Data records:
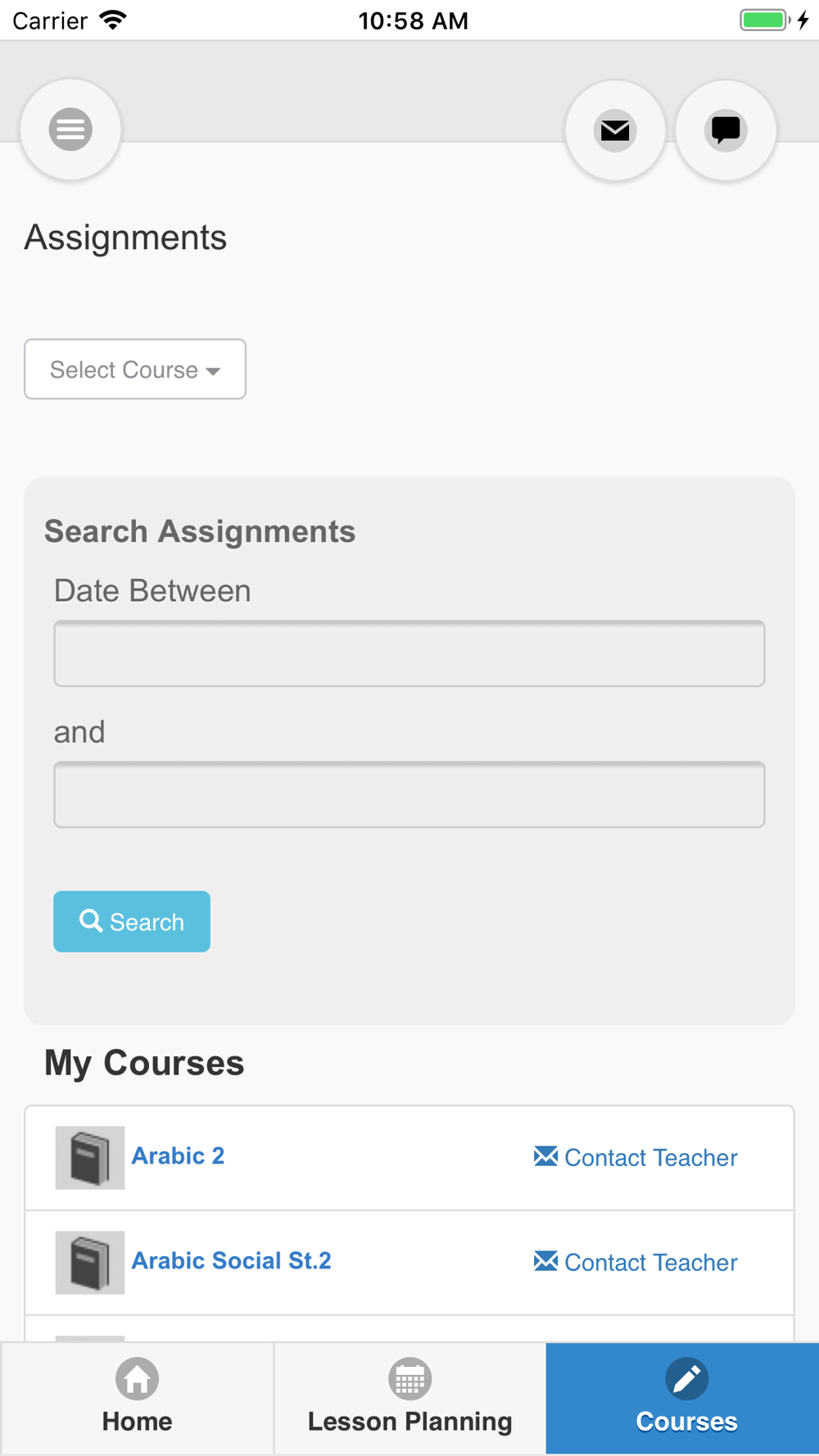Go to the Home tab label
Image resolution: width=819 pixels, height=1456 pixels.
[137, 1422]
--
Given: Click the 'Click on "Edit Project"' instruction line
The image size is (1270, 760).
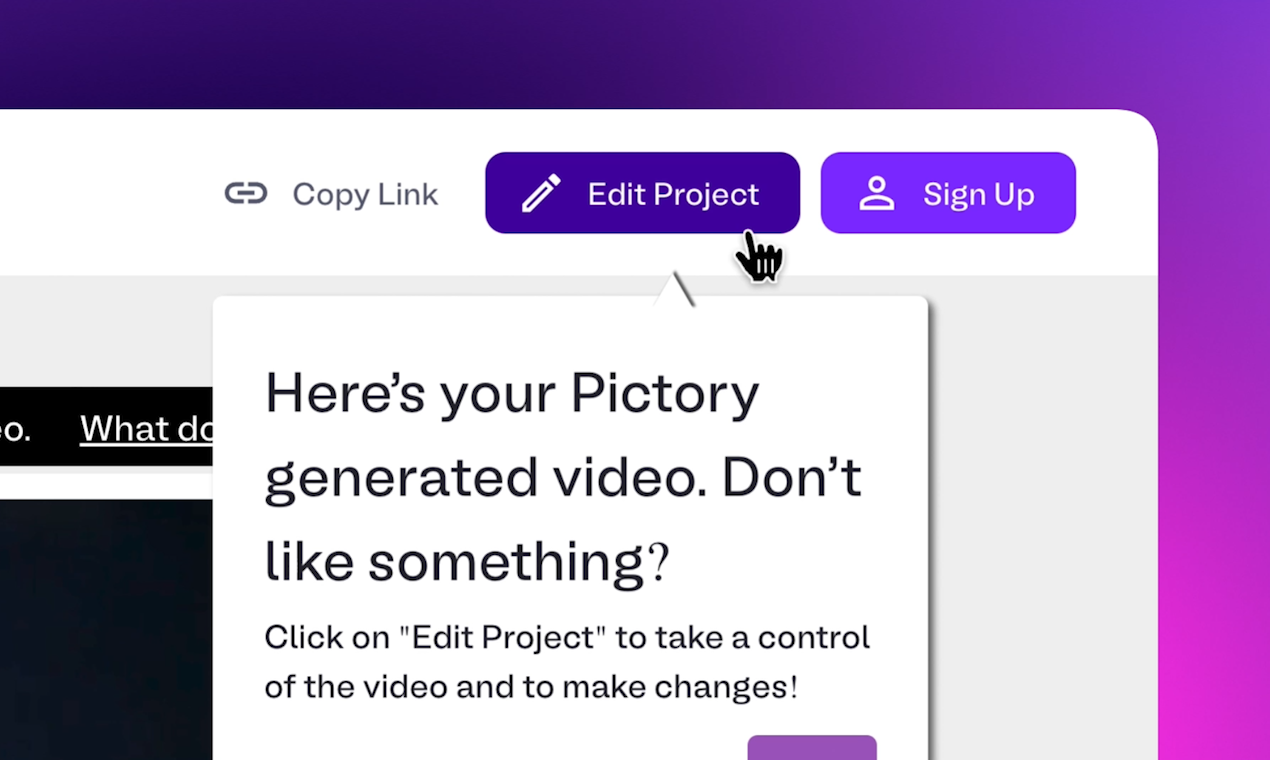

Work item: Retype only the lines above between the line with "Given: Click the" and the line with "The image size is (1270, 760).", counting those two lines as well, and keep every character as it is.

Answer for the task:
Given: Click the 'Click on "Edit Project"' instruction line
The image size is (1270, 760).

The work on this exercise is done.